Please copy out, word for word, the lines that begin with the one containing "The height and width of the screenshot is (1252, 2250)." and end with the one containing "click(x=166, y=131)".

▶ [MATERIAL FOR THIS TASK]:
"""

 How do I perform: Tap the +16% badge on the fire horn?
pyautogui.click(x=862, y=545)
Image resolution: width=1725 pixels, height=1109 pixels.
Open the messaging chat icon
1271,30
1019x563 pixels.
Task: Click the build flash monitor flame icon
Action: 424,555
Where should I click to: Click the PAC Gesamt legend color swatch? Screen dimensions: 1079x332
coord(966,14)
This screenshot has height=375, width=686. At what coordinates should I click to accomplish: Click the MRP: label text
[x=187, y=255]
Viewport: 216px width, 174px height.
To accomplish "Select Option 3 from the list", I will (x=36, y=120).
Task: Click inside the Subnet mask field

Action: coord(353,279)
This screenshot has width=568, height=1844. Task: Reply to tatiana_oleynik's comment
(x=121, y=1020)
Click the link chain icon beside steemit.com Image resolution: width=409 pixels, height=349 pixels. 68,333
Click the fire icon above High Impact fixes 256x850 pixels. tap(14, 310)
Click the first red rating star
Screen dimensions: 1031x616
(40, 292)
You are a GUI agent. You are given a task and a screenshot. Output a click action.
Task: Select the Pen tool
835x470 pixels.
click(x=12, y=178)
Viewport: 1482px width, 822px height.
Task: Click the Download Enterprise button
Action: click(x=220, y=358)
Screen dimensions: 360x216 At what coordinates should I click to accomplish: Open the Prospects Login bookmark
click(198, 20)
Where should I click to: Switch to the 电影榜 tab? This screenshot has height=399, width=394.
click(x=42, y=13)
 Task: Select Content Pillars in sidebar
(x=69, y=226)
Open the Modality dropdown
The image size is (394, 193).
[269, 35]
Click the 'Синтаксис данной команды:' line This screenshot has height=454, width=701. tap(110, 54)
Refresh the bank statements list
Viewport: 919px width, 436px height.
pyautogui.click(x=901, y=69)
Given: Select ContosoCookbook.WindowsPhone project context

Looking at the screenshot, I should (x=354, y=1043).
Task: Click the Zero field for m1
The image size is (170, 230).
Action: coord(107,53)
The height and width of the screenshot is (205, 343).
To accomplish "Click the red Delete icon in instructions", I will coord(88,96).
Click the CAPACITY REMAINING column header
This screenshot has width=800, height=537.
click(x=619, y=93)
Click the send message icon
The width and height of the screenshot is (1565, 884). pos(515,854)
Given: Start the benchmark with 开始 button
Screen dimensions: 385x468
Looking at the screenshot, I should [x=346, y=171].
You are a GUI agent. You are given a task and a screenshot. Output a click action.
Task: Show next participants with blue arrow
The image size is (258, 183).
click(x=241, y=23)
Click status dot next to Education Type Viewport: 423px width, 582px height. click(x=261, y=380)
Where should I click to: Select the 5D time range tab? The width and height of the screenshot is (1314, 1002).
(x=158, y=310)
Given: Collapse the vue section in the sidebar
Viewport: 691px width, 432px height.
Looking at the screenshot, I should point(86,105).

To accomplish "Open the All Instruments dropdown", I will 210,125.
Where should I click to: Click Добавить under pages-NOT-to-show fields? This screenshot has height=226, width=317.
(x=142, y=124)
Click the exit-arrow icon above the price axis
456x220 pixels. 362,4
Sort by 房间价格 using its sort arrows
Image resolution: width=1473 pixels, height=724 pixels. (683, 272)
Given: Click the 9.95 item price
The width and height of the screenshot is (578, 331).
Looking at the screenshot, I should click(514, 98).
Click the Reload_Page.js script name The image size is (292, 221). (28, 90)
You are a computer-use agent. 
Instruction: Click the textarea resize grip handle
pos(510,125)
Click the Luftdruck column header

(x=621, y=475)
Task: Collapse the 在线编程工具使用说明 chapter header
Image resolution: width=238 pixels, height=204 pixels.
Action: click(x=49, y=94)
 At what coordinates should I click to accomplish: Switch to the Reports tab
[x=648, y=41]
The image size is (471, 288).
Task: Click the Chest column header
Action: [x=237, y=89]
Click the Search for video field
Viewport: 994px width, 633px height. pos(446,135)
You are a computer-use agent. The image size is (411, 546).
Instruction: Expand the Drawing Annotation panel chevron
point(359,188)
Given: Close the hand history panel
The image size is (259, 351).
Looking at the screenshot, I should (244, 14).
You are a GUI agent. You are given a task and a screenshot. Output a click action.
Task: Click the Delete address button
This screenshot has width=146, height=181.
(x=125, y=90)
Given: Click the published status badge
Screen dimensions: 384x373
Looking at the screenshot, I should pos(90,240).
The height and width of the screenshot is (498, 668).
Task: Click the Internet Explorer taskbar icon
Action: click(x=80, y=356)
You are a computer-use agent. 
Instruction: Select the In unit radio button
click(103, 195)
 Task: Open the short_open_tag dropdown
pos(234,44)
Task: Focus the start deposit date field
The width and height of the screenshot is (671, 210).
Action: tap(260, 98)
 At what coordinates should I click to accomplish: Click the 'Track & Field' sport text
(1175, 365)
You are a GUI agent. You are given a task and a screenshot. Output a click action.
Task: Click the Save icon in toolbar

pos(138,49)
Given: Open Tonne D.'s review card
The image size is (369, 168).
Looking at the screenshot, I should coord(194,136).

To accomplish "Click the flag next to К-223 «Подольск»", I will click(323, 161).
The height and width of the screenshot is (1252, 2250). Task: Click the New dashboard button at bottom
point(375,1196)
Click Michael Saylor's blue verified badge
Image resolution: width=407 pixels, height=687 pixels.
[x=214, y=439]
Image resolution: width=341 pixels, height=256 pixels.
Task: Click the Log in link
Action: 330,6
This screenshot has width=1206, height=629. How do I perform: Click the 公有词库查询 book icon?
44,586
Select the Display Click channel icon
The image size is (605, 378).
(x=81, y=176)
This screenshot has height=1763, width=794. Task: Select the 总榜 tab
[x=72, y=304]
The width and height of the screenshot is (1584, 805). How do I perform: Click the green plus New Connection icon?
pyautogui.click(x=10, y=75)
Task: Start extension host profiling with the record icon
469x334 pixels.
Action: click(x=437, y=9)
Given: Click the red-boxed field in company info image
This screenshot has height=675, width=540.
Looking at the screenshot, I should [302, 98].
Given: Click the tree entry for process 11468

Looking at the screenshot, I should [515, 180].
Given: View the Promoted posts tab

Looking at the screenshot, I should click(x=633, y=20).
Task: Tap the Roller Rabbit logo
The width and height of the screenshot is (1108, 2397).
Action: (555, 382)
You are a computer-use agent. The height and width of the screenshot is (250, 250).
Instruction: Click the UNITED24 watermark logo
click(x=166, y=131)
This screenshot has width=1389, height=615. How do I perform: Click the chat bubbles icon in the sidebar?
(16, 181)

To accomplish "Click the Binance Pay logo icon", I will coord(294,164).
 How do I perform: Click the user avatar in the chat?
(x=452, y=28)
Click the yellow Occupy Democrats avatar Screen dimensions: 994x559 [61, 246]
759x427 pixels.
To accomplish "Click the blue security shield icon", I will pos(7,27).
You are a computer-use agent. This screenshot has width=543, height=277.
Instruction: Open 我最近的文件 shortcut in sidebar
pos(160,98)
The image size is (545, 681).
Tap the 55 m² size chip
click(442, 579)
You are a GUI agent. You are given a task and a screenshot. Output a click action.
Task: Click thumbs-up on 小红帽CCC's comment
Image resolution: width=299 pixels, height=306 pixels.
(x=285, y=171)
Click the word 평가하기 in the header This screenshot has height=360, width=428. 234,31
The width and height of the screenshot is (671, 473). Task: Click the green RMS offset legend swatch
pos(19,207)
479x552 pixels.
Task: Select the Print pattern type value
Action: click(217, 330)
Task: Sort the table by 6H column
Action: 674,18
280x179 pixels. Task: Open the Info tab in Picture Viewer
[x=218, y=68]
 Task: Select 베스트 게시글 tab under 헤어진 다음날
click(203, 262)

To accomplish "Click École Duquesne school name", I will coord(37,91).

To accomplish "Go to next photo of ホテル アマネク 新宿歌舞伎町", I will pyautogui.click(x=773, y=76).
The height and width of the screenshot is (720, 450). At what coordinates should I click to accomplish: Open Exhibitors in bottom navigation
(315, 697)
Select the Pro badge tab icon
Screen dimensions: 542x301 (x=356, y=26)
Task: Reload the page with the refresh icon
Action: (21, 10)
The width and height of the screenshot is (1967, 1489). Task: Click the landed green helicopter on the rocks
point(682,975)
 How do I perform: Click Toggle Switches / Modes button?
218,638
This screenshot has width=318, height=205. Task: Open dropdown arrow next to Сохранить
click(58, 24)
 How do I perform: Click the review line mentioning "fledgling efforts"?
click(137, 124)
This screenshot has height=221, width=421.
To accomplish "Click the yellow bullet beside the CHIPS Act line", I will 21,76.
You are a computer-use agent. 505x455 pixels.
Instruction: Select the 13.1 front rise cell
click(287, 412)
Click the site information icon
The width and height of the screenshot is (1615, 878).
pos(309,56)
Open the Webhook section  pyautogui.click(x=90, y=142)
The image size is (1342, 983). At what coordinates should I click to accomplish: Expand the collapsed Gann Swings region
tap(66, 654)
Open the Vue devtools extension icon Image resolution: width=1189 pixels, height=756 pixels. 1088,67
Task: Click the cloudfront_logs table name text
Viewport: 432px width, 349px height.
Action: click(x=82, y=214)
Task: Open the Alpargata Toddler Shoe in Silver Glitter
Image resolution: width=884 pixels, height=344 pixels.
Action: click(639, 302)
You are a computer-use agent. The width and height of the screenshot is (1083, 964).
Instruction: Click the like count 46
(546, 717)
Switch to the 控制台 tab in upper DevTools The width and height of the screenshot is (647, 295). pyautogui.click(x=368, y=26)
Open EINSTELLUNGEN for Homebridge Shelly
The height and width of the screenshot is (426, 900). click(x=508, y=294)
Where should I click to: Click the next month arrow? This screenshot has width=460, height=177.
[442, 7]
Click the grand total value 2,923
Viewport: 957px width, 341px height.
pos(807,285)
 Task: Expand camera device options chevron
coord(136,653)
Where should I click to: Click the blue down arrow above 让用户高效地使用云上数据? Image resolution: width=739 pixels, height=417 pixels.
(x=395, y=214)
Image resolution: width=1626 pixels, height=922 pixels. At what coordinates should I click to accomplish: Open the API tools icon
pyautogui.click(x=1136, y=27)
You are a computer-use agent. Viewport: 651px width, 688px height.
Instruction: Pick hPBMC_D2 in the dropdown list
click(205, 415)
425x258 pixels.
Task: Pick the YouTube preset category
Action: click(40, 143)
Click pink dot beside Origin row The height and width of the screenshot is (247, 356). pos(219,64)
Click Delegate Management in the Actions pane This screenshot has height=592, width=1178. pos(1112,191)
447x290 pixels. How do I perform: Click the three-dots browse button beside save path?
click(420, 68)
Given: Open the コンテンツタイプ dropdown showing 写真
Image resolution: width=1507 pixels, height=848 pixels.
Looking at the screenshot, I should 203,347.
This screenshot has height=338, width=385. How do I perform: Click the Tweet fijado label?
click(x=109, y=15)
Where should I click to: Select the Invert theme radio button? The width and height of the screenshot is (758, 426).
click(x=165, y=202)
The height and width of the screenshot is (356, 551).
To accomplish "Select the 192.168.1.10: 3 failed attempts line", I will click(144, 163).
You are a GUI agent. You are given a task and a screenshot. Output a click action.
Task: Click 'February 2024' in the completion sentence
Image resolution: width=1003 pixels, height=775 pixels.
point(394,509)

"""

▶ [TASK RESPONSE]:
The height and width of the screenshot is (1252, 2250). Task: Click the New dashboard button at bottom
point(375,1196)
Click Michael Saylor's blue verified badge
Image resolution: width=407 pixels, height=687 pixels.
[x=214, y=439]
Image resolution: width=341 pixels, height=256 pixels.
Task: Click the Log in link
Action: 330,6
This screenshot has width=1206, height=629. How do I perform: Click the 公有词库查询 book icon?
44,586
Select the Display Click channel icon
The image size is (605, 378).
(x=81, y=176)
This screenshot has height=1763, width=794. Task: Select the 总榜 tab
[x=72, y=304]
The width and height of the screenshot is (1584, 805). How do I perform: Click the green plus New Connection icon?
pyautogui.click(x=10, y=75)
Task: Start extension host profiling with the record icon
469x334 pixels.
Action: click(x=437, y=9)
Given: Click the red-boxed field in company info image
This screenshot has height=675, width=540.
Looking at the screenshot, I should [302, 98].
Given: Click the tree entry for process 11468

Looking at the screenshot, I should [515, 180].
Given: View the Promoted posts tab

Looking at the screenshot, I should click(x=633, y=20).
Task: Tap the Roller Rabbit logo
The width and height of the screenshot is (1108, 2397).
Action: (555, 382)
You are a computer-use agent. The height and width of the screenshot is (250, 250).
Instruction: Click the UNITED24 watermark logo
click(x=166, y=131)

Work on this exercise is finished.